- Genre: Comedy drama
- Based on: Cold Feet by Mike Bullen
- Developed by: Kerry Ehrin
- Starring: David Sutcliffe; Jean Louisa Kelly; William Keane; Dina Spybey; Anthony Starke; Alicia Coppola;
- Composer: David Schwartz
- Country of origin: United States
- Original language: English
- No. of seasons: 1
- No. of episodes: 8 (4 unaired)

Production
- Executive producers: Kerry Ehrin; Scott Siegler; Rob Thompson;
- Producer: Mark A. Burley
- Production locations: Vancouver, British Columbia, Canada
- Running time: 60 minutes
- Production companies: Kerry Ehrin Productions; Granada Entertainment; NBC Studios;

Original release
- Network: NBC
- Release: September 24 – October 29, 1999

= Cold Feet (American TV series) =

Cold Feet is an American comedy-drama television series produced by Kerry Ehrin Productions and Granada Entertainment USA for NBC. Based on the British TV series of the same name, the series follows three Seattle couples, each at different stages of their romantic relationships. It premiered on September 24, 1999 to mixed reviews and was canceled on October 29, 1999, one month later because of falling ratings. Eight episodes were produced, of which four aired.

==Production==
The British production of Cold Feet first aired as a one-off television pilot in 1997. Despite low ratings and few critical reviews, it won the prestigious Rose d'Or at that year's Montreux Television Festival, and British broadcaster ITV commissioned a six-episode series of the show. Granada Entertainment USA, the American arm of the series producer Granada, tendered the series to U.S. networks and cable channels from late 1997, with the format eventually being sold to NBC, which commissioned thirteen 60-minute episodes in May 1999 for the Fall season. The series was broadcast at 10 p.m. on Friday nights, in the timeslot occupied by Homicide: Life on the Street in previous seasons. Most episodes were written by Kerry Ehrin, who strived to make the series similar to the original.
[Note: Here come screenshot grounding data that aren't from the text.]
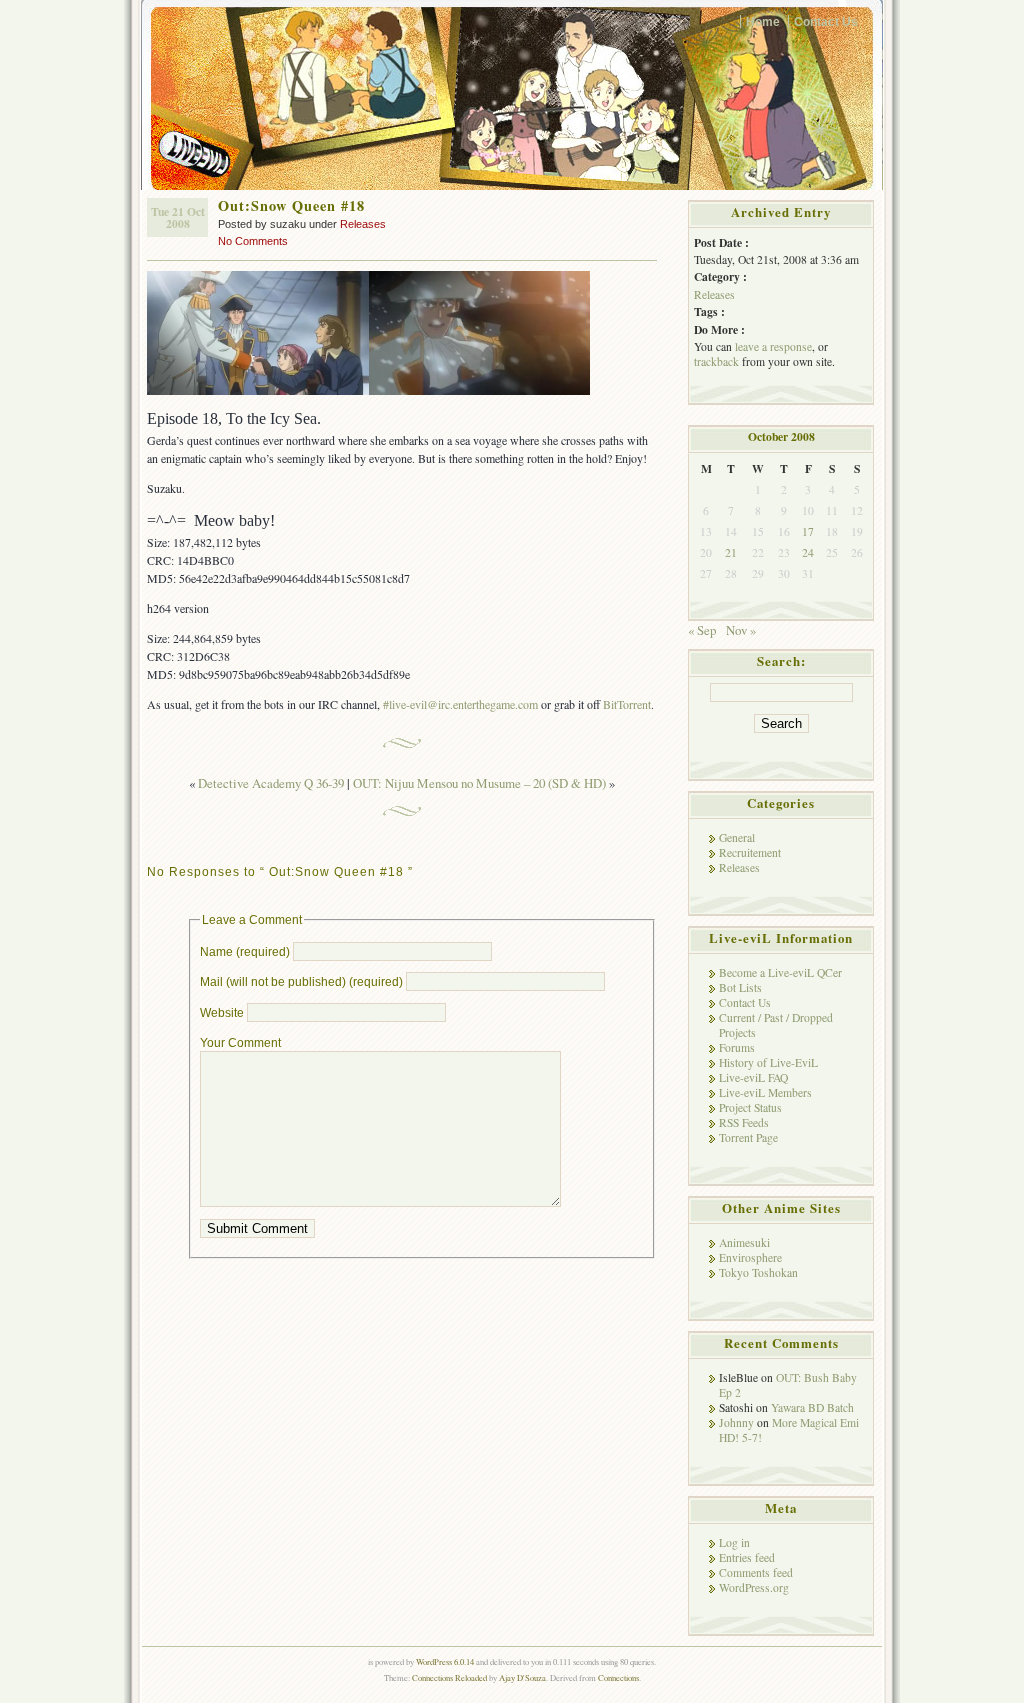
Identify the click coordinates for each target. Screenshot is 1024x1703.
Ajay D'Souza (522, 1677)
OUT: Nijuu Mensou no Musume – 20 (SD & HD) (479, 783)
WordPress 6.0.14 (445, 1661)
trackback (716, 361)
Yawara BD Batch (812, 1407)
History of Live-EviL (768, 1062)
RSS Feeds (744, 1122)
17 (808, 531)
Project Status (750, 1107)
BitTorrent (627, 704)
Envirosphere (750, 1257)
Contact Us (826, 21)
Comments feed (756, 1572)
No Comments (253, 241)
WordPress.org (754, 1587)
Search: (781, 661)
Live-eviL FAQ (753, 1077)
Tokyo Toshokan (758, 1272)
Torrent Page (748, 1137)
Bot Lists (740, 987)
The series was shot at NBC's studios in Vancouver, British Columbia.

==Characters==
- Adam Williams (played by David Sutcliffe)
- Shelley Sullivan (played by Jean Louisa Kelly)
- Pete Lombardi (played by William Keane)
- Jenny Lombardi (played by Dina Spybey)
- David Chandler (played by Anthony Starke)
- Karen Chandler (played by Alicia Coppola)
- Ramona (played by Maria J. Cruz)

==Episodes==

| No. | Title | Directed by | Written by | Original release date | Prod. code |
|---|---|---|---|---|---|
| 1 | "Pilot" | Nicole Holofcener | Kerry Ehrin | September 24, 1999 | 63551 |
| 2 | "A Thong, a Potty and a Napoleon" | Nick Marck | Kerry Ehrin | October 1, 1999 | 63552 |
| 3 | "How Much is that Sex Act in the Window" | Rob Thompson | Kerry Ehrin | October 22, 1999 | 63553 |
| 4 | "The Strange Loves of Shelley Bumstead" | Joe Napolitano | Kerry Ehrin & Craig Munson | October 29, 1999 | 63554 |
| 5 | "An Affair to Dismember" | TBD | TBD | Unaired | 63555 |
| 6 | "I've Got a Crush on You, Frigidaire" | TBD | TBD | Unaired | 63556 |
| 7 | "Trying to Do the Right Thing" | TBD | TBD | Unaired | 63557 |
| 8 | "Girls' Night Out, Boys' Night In" | TBD | TBD | Unaired | 63558 |

==Reception==

===Critics===
Writing in Variety, Ray Richmond described the pilot as "more or less a primer on selfishness" and "breezy and entertaining", predicting the series would retain viewers in the following weeks. Entertainment Weekly called the scene in which Adam stands with a rose clenched in his buttocks the peak of the episode, but was not impressed by the series replacing Homicide. Humor website TeeVee.org echoed this sentiment, but the rose scene had the opposite effect on the reviewer, who described it as giving her "mental hypothermia". Fay Ripley, who played Jenny Gifford in the original British series, did not enjoy it, calling it "utterly shit" and criticizing the characterization of her character's American counterpart. Months after the cancellation, David Bondelvitch was nominated for a Golden Reel Award at the MPSE awards for his music from the pilot.

===Ratings===
The ratings for the first four episodes are:

| # | Episode | Airdate | Rating | Share | 18–49 | Viewers | Rank |
|---|---|---|---|---|---|---|---|
| 1 | "Pilot" | September 24, 1999 | – | – | – | 8.8 | 68 |
| 2 | "A Thong, a Potty and a Napoleon" | October 1, 1999 | – | – | – | – | – |
| 3 | "How Much is that Sex Act in the Window" | October 22, 1999 | 2.5 | 8 | – | 5.69 | – |
| 4 | "The Strange Loves of Shelley Bumstead" | October 29, 1999 | 3.4 | 6 | – | – | – |

The series averaged 4.9/9 for the four weeks it was on air, with "How Much is that Sex Act in the Window" bringing NBC its worst-ever homes rating for an original Friday night show. Following the broadcast of "The Strange Loves of Shelley Bumstead", NBC announced the series was cancelled. Granada cited the two-week hiatus between episodes two and three as the main reason for the loss of viewers.